::: Sayfa alıntısı

Home Mentor ‘Profesör’ Jesus’un sistemi

‘Profesör’ Jesus’un sistemi

0

Mentor

Keyfim yerinde, cumartesi akşamı Fenerbahçe’nin maçı var, ertesi gün tatil; kendime göre takımın giderek artan performansı olduğunu düşünüyorum. Genelde Türk spor medyasını izlemem çünkü izlenecek bir şey yok, çöp bile değil! Taraftarlıkla kirlenmiş, giderek küçülen pasta sonrası “sponsor” adı altında kiralamalar başlamış. Bilgi ve doğrunun değil, goygoyculuğun ve adamcılığın hüküm sürdüğü bir ortam, neyini izleyeceksin? Futbol da öyle, Fenerbahçe izletiyor, yoksa ortada futbol adına bir şey kalmadı.

::::::

Görev 1. "screenshot" dizesini barındıran tüm satırları listele. Büyük/küçük harf ayrımı önemlidir.

::: Verilen veriler

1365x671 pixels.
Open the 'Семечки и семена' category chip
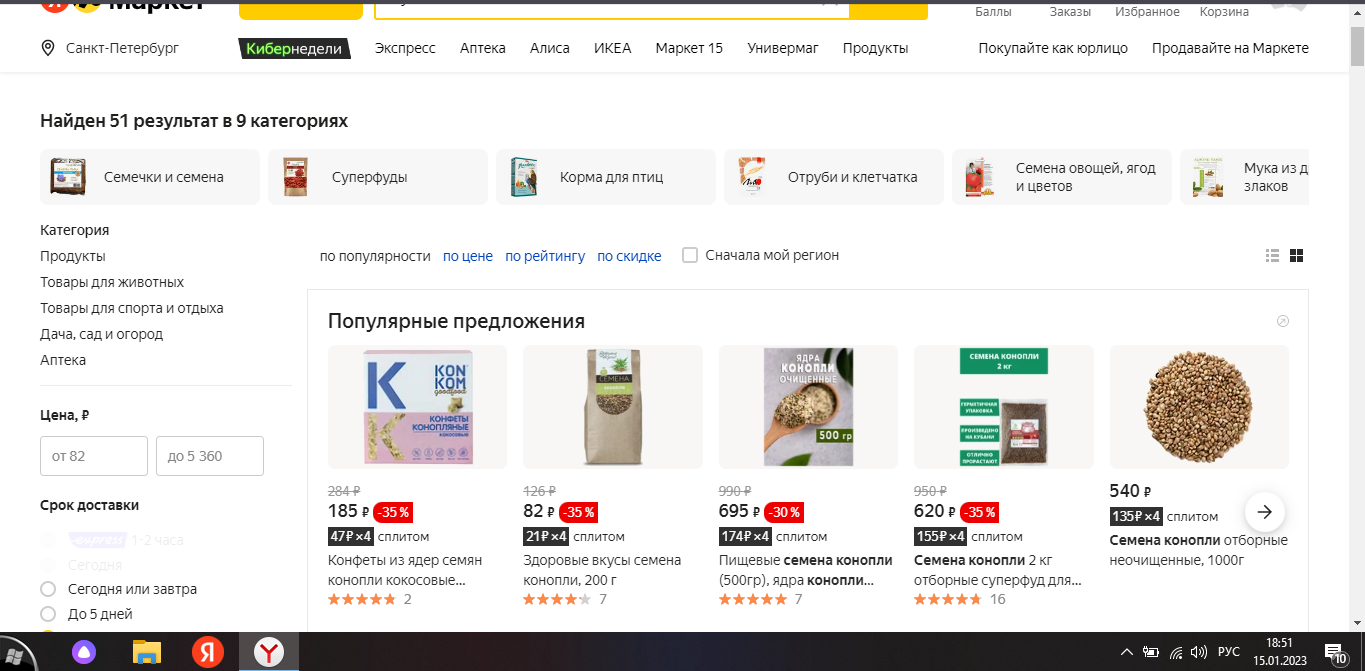[150, 177]
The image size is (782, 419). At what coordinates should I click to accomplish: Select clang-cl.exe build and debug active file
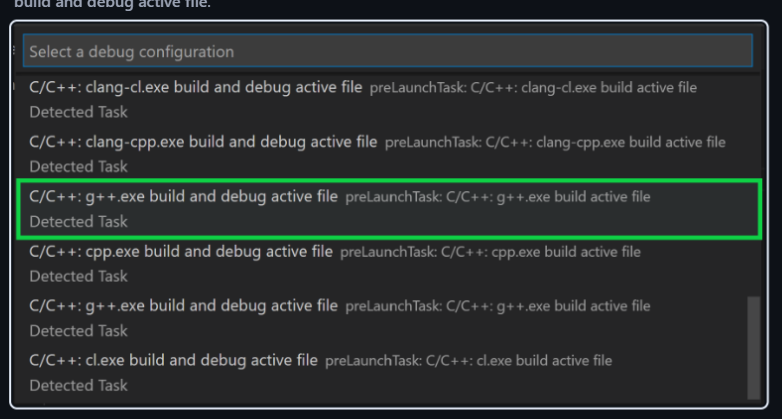pos(196,88)
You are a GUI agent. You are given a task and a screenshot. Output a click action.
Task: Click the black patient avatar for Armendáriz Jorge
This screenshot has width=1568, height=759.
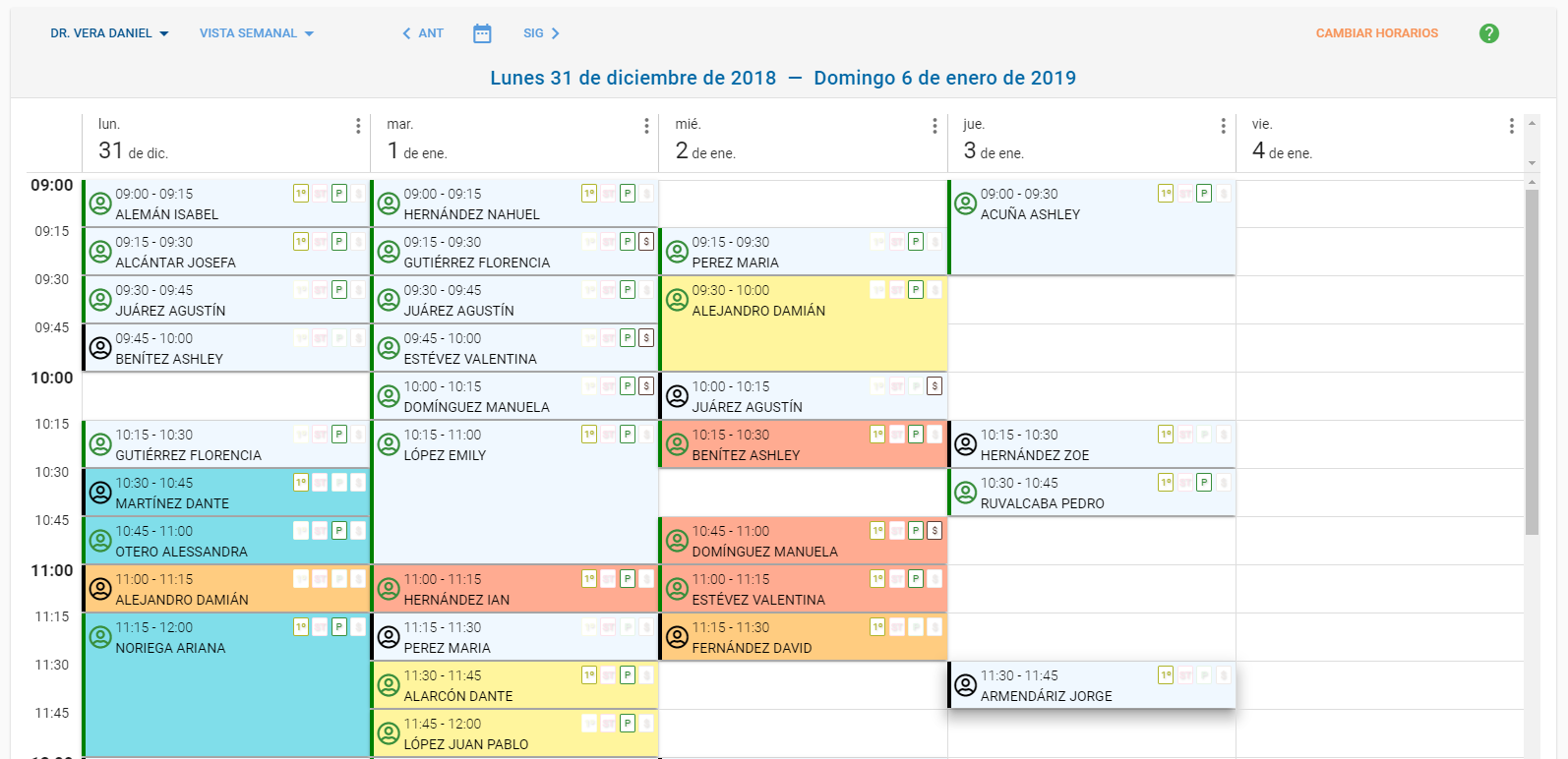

::::::

Görev 2. Fenerbahçe yazısını baştan sona, hiçbir yerini değiştirmeden kopyala.

Sonuç 1.
You are a GUI agent. You are given a task and a screenshot. Output a click action.
This screenshot has width=1568, height=759.

Sonuç 2.
Home Mentor ‘Profesör’ Jesus’un sistemi

‘Profesör’ Jesus’un sistemi

0

Mentor

Keyfim yerinde, cumartesi akşamı Fenerbahçe’nin maçı var, ertesi gün tatil; kendime göre takımın giderek artan performansı olduğunu düşünüyorum. Genelde Türk spor medyasını izlemem çünkü izlenecek bir şey yok, çöp bile değil! Taraftarlıkla kirlenmiş, giderek küçülen pasta sonrası “sponsor” adı altında kiralamalar başlamış. Bilgi ve doğrunun değil, goygoyculuğun ve adamcılığın hüküm sürdüğü bir ortam, neyini izleyeceksin? Futbol da öyle, Fenerbahçe izletiyor, yoksa ortada futbol adına bir şey kalmadı.